▸ Stated goal: Rewrite the lines below with "screen capture" substituted for "screenshot" and everything else left unchanged, and leave the pictures out.

########################################

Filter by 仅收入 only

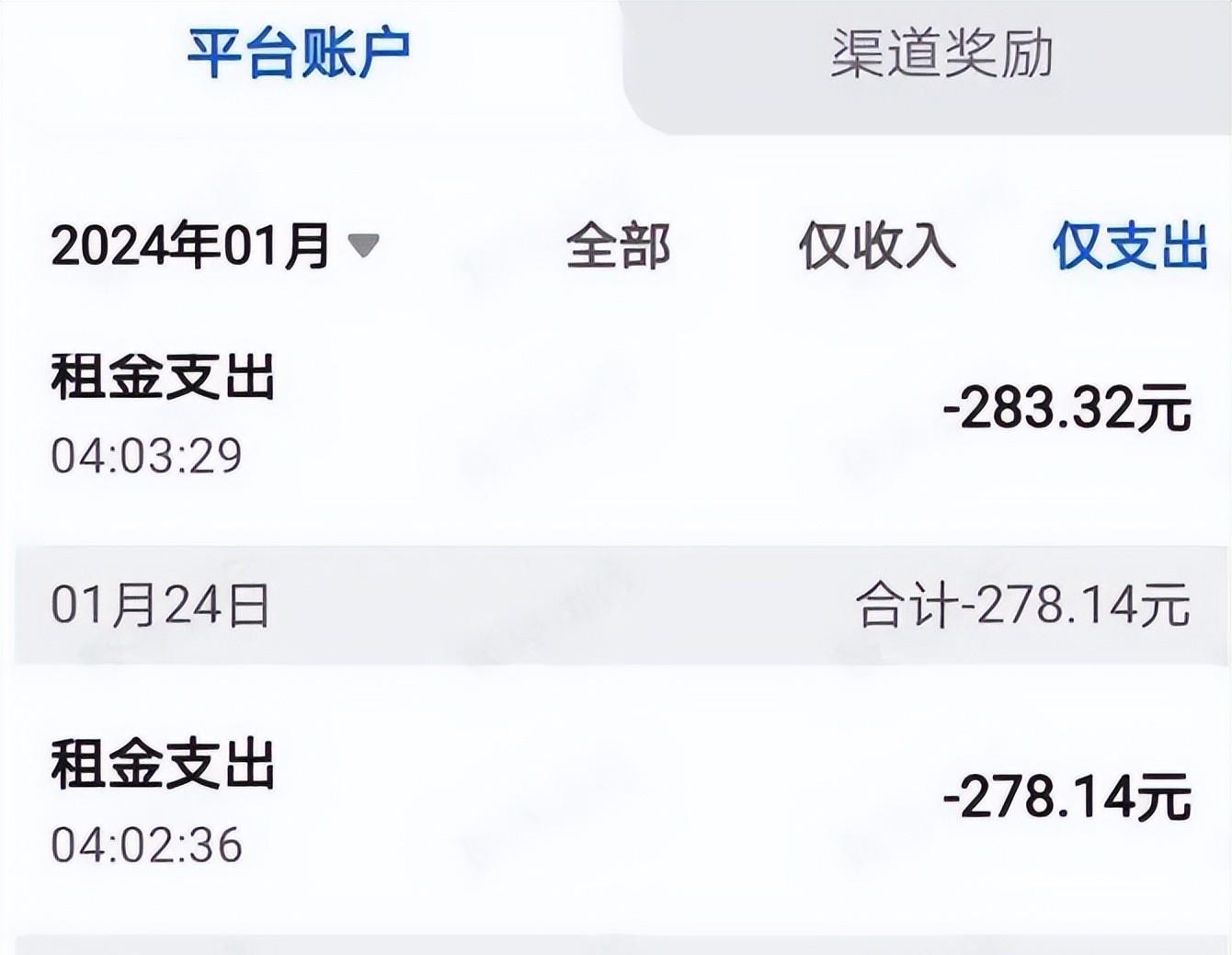tap(876, 246)
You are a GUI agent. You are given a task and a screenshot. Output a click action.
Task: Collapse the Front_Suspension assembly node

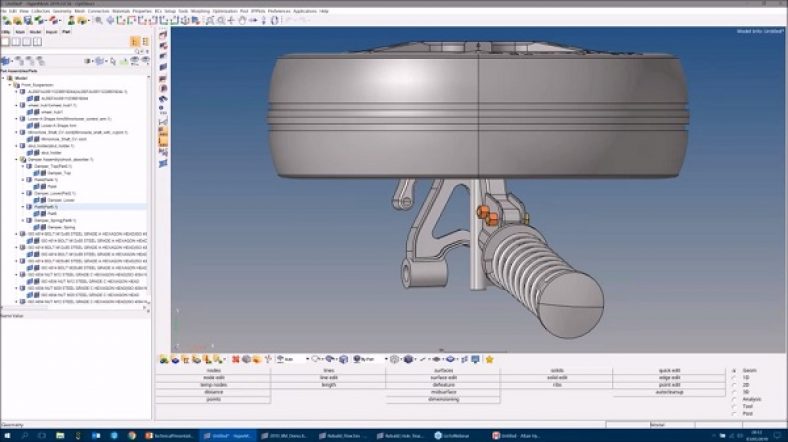[11, 85]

########################################

▸ Task answer:
Filter by 仅收入 only

tap(876, 246)
You are a GUI agent. You are given a task and a screen capture. Output a click action.
Task: Collapse the Front_Suspension assembly node

[11, 85]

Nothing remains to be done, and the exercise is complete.